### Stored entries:
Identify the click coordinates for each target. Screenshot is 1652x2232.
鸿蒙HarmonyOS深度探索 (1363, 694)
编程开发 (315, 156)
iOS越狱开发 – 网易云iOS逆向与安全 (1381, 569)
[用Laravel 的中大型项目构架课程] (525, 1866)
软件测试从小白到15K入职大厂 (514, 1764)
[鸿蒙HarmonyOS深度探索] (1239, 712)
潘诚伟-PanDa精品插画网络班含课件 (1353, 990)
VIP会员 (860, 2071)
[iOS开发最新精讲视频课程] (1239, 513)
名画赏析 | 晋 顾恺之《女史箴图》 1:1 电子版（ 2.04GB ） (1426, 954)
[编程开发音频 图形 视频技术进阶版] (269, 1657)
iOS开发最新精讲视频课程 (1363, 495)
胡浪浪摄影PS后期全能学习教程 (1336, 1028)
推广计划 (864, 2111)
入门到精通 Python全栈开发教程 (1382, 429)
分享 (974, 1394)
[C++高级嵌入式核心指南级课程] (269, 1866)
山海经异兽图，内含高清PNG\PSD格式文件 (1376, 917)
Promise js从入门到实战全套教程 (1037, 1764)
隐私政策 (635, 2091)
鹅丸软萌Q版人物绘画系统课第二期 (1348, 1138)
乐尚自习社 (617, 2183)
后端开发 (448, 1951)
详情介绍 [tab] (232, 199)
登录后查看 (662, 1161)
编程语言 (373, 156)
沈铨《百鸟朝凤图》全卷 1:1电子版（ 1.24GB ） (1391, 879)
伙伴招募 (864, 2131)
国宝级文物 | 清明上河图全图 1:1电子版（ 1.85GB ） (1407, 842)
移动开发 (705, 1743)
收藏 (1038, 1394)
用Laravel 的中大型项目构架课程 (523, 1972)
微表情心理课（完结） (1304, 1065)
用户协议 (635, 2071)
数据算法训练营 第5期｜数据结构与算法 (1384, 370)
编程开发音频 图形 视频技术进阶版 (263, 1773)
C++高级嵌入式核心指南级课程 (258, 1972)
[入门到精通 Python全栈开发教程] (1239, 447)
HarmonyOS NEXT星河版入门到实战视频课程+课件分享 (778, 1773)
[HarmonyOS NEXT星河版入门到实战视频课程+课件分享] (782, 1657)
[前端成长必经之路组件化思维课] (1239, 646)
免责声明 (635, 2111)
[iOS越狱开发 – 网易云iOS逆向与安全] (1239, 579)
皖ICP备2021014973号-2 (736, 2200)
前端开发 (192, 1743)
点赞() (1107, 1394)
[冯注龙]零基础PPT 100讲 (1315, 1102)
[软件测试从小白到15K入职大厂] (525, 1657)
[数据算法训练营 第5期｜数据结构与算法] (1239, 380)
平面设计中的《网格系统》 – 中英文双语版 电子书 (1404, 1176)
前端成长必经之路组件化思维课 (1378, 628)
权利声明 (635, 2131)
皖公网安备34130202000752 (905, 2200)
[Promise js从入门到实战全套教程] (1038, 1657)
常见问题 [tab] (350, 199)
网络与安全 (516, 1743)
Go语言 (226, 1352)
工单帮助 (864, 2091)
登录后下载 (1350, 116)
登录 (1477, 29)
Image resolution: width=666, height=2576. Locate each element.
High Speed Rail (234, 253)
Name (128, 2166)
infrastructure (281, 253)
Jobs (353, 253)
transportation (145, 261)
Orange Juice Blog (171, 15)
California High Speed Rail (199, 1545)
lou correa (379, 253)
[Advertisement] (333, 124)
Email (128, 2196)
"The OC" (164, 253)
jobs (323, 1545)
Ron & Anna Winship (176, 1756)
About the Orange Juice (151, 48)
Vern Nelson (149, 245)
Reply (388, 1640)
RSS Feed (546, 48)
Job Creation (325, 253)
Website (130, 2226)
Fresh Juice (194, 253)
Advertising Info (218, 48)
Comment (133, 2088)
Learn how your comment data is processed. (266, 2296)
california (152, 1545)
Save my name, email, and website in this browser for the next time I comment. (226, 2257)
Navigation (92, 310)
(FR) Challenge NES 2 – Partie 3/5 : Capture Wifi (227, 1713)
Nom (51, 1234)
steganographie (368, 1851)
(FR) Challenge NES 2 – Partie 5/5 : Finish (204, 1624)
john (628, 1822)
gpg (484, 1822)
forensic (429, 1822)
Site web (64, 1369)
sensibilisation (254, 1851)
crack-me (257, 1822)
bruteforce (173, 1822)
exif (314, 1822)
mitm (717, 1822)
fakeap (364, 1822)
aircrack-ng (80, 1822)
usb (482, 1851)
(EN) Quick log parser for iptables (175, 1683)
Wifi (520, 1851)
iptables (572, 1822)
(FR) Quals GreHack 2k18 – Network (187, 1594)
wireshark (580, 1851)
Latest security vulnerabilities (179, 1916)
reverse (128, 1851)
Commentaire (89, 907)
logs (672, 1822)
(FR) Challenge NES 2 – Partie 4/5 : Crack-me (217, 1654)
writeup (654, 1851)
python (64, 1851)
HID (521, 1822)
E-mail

### DIRECTIONS:
Reproduce the data in full. Nothing in it may be altered.

### WRITTEN REPLY:
Identify the click coordinates for each target. Screenshot is 1652x2232.
鸿蒙HarmonyOS深度探索 (1363, 694)
编程开发 (315, 156)
iOS越狱开发 – 网易云iOS逆向与安全 (1381, 569)
[用Laravel 的中大型项目构架课程] (525, 1866)
软件测试从小白到15K入职大厂 (514, 1764)
[鸿蒙HarmonyOS深度探索] (1239, 712)
潘诚伟-PanDa精品插画网络班含课件 (1353, 990)
VIP会员 (860, 2071)
[iOS开发最新精讲视频课程] (1239, 513)
名画赏析 | 晋 顾恺之《女史箴图》 1:1 电子版（ 2.04GB ） (1426, 954)
[编程开发音频 图形 视频技术进阶版] (269, 1657)
iOS开发最新精讲视频课程 (1363, 495)
胡浪浪摄影PS后期全能学习教程 (1336, 1028)
推广计划 (864, 2111)
入门到精通 Python全栈开发教程 (1382, 429)
分享 (974, 1394)
[C++高级嵌入式核心指南级课程] (269, 1866)
山海经异兽图，内含高清PNG\PSD格式文件 (1376, 917)
Promise js从入门到实战全套教程 (1037, 1764)
隐私政策 (635, 2091)
鹅丸软萌Q版人物绘画系统课第二期 (1348, 1138)
乐尚自习社 (617, 2183)
后端开发 (448, 1951)
详情介绍 [tab] (232, 199)
登录后查看 (662, 1161)
编程语言 (373, 156)
沈铨《百鸟朝凤图》全卷 1:1电子版（ 1.24GB ） (1391, 879)
伙伴招募 (864, 2131)
国宝级文物 | 清明上河图全图 1:1电子版（ 1.85GB ） (1407, 842)
移动开发 (705, 1743)
收藏 (1038, 1394)
用Laravel 的中大型项目构架课程 (523, 1972)
微表情心理课（完结） (1304, 1065)
用户协议 (635, 2071)
数据算法训练营 第5期｜数据结构与算法 (1384, 370)
编程开发音频 图形 视频技术进阶版 (263, 1773)
C++高级嵌入式核心指南级课程 (258, 1972)
[入门到精通 Python全栈开发教程] (1239, 447)
HarmonyOS NEXT星河版入门到实战视频课程+课件分享 (778, 1773)
[HarmonyOS NEXT星河版入门到实战视频课程+课件分享] (782, 1657)
[前端成长必经之路组件化思维课] (1239, 646)
免责声明 (635, 2111)
[iOS越狱开发 – 网易云iOS逆向与安全] (1239, 579)
皖ICP备2021014973号-2 (736, 2200)
前端开发 (192, 1743)
点赞() (1107, 1394)
[冯注龙]零基础PPT 100讲 (1315, 1102)
[软件测试从小白到15K入职大厂] (525, 1657)
[数据算法训练营 第5期｜数据结构与算法] (1239, 380)
平面设计中的《网格系统》 – 中英文双语版 电子书 (1404, 1176)
前端成长必经之路组件化思维课 (1378, 628)
权利声明 (635, 2131)
皖公网安备34130202000752 (905, 2200)
[Promise js从入门到实战全套教程] (1038, 1657)
常见问题 [tab] (350, 199)
网络与安全 (516, 1743)
Go语言 (226, 1352)
工单帮助 (864, 2091)
登录后下载 (1350, 116)
登录 (1477, 29)
Image resolution: width=666, height=2576. Locate each element.
High Speed Rail (234, 253)
Name (128, 2166)
infrastructure (281, 253)
Jobs (353, 253)
transportation (145, 261)
Orange Juice Blog (171, 15)
California High Speed Rail (199, 1545)
lou correa (379, 253)
[Advertisement] (333, 124)
Email (128, 2196)
"The OC" (164, 253)
jobs (323, 1545)
Ron & Anna Winship (176, 1756)
About the Orange Juice (151, 48)
Vern Nelson (149, 245)
Reply (388, 1640)
RSS Feed (546, 48)
Job Creation (325, 253)
Website (130, 2226)
Fresh Juice (194, 253)
Advertising Info (218, 48)
Comment (133, 2088)
Learn how your comment data is processed. (266, 2296)
california (152, 1545)
Save my name, email, and website in this browser for the next time I comment. (226, 2257)
Navigation (92, 310)
(FR) Challenge NES 2 – Partie 3/5 : Capture Wifi (227, 1713)
Nom (51, 1234)
steganographie (368, 1851)
(FR) Challenge NES 2 – Partie 5/5 : Finish (204, 1624)
john (628, 1822)
gpg (484, 1822)
forensic (429, 1822)
Site web (64, 1369)
sensibilisation (254, 1851)
crack-me (257, 1822)
bruteforce (173, 1822)
exif (314, 1822)
mitm (717, 1822)
fakeap (364, 1822)
aircrack-ng (80, 1822)
usb (482, 1851)
(EN) Quick log parser for iptables (175, 1683)
Wifi (520, 1851)
iptables (572, 1822)
(FR) Quals GreHack 2k18 – Network (187, 1594)
wireshark (580, 1851)
Latest security vulnerabilities (179, 1916)
reverse (128, 1851)
Commentaire (89, 907)
logs (672, 1822)
(FR) Challenge NES 2 – Partie 4/5 : Crack-me (217, 1654)
writeup (654, 1851)
python (64, 1851)
HID (521, 1822)
E-mail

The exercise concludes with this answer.